Taken separately, these pieces of news look quite unrelated. But when placed in the identity industry map, a different picture begins to emerge:
Virsa is a real-time compliance and auditing company -- one that falls squarely in the "analyze" category of the industry map. Their technology is in the same space as Prodigen, Sun's identity auditor, and EpicTide, and *all* of these companies are about using identity to provide real-time compliance with various pieces of government legislation (or industry guidelines). SAP's acquisition of this company begins to shed some light on SAP's foray into the identity space. Taken as part of a larger picture that includes SAP's investment in Ping Identity, their partnership with Siemens, and now their purchase of Virsa, and we can begin to see SAP filling out their portfolio for identity.

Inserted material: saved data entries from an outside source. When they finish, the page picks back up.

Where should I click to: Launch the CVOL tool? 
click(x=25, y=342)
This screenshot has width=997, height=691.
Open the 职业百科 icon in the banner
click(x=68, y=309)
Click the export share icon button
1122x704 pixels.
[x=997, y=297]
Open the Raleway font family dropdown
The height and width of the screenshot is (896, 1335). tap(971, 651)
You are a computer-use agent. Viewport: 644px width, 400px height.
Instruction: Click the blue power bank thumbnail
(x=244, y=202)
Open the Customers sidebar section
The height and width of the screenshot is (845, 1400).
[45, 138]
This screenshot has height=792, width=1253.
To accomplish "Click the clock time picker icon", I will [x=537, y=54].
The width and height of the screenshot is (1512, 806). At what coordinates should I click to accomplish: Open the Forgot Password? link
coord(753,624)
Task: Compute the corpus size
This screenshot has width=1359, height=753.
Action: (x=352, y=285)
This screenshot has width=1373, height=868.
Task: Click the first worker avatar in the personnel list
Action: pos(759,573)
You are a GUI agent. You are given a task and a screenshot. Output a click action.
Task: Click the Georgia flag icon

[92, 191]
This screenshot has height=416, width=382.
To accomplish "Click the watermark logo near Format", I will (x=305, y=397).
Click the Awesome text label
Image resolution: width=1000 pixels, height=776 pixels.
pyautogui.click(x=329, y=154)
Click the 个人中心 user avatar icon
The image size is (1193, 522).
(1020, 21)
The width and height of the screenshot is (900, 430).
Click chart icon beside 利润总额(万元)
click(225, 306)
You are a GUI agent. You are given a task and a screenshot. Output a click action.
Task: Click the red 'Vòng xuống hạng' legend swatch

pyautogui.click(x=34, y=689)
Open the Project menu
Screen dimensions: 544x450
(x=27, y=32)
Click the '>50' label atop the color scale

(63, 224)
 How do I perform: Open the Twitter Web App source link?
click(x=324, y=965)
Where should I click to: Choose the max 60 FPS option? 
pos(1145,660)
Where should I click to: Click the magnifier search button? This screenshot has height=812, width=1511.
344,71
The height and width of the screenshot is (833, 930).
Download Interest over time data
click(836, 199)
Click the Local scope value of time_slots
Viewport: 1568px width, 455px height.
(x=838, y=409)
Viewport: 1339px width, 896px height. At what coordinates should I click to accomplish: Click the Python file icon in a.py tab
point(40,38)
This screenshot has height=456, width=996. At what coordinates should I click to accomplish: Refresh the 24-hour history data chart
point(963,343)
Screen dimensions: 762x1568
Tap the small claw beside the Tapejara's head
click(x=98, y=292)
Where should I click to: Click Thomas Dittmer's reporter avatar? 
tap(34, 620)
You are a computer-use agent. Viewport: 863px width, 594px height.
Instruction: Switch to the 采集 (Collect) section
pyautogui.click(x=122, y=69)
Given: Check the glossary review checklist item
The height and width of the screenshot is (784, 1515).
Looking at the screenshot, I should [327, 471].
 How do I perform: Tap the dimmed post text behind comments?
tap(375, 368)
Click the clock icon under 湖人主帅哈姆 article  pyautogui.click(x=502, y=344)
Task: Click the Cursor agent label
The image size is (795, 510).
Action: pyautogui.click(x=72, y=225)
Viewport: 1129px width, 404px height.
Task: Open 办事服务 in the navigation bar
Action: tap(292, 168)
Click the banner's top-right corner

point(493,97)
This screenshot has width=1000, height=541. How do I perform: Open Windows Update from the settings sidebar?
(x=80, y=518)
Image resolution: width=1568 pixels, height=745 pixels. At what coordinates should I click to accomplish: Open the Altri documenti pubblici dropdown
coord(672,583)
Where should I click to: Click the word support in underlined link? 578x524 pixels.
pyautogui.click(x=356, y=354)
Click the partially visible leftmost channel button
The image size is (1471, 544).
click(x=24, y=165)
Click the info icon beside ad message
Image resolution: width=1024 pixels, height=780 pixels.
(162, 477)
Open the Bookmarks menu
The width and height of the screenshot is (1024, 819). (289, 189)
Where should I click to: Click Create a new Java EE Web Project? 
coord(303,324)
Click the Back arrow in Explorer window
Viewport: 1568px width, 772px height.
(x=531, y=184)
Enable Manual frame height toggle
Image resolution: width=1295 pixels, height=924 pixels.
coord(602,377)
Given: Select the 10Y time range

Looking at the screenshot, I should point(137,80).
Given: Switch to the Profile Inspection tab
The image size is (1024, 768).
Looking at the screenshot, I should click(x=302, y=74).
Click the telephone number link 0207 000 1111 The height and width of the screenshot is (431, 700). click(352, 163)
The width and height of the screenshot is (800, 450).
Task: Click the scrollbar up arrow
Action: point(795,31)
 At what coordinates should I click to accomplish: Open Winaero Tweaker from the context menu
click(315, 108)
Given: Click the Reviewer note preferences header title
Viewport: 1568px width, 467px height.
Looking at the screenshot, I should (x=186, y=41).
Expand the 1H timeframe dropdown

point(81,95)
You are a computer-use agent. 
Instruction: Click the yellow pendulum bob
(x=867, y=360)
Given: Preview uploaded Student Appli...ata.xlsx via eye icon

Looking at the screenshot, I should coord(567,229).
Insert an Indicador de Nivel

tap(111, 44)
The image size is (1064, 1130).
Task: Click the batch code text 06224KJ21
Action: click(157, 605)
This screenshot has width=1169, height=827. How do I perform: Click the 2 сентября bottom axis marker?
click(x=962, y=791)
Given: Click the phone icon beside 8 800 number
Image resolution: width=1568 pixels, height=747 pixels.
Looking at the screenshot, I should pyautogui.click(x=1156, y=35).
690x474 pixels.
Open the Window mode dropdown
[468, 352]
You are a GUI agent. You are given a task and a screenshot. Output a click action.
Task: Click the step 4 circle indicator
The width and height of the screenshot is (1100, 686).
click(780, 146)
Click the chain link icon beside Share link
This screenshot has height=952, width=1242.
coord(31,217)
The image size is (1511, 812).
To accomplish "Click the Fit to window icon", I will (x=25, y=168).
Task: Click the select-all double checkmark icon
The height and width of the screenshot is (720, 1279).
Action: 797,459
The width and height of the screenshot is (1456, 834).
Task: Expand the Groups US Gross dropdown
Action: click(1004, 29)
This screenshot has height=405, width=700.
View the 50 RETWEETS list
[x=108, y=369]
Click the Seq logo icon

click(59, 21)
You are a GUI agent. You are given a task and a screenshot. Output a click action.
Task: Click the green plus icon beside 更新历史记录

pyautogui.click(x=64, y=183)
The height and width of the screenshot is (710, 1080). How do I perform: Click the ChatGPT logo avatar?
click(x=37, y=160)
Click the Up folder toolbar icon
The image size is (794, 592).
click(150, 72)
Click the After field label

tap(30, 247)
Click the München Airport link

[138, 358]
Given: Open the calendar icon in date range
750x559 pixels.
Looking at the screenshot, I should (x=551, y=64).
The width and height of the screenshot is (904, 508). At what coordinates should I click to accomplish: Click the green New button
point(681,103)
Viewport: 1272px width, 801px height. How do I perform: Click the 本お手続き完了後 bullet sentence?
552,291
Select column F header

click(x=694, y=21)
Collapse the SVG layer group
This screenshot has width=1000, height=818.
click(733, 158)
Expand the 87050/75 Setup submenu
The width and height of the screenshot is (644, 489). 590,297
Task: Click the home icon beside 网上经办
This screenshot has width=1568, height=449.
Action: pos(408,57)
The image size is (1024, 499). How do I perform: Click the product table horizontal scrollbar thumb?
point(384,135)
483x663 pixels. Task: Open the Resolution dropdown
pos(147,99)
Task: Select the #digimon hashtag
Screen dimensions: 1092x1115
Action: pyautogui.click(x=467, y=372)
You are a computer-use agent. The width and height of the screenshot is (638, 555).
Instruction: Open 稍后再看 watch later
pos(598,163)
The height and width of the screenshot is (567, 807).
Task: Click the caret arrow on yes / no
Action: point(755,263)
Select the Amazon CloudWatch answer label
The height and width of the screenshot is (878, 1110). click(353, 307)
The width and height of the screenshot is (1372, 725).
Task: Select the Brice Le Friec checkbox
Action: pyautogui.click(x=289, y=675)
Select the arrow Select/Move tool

ConSentry is really interesting in the context of the identity map. Their network access control (NAC) products compete with the likes of Cisco, Juniper, etc, yet they have made the critical jump of realizing that in the world of the "semi-permeable perimeter" (Jim Allchin), access control can only be based on identity. Does this mean that Cisco and Juniper will soon be joining (if they haven't already) ConSentry in the control section of the identity map? You betcha. And don't forget the smaller competitors in the same space - folks like AEP and Identity Engines.
Authernative is but one example of what I term the "expanision" of the identity space. Amidst the wave of acquisitions that occurred last year, the often missed story was just how many other companies were either A) being funded as identity companies or B) converting their products to identity products. The net result has been that the identity space has actually grown amidst a wave of consolidation - i.e., we ain't seen nothing yet when it comes to dollars to be spent on digital identity.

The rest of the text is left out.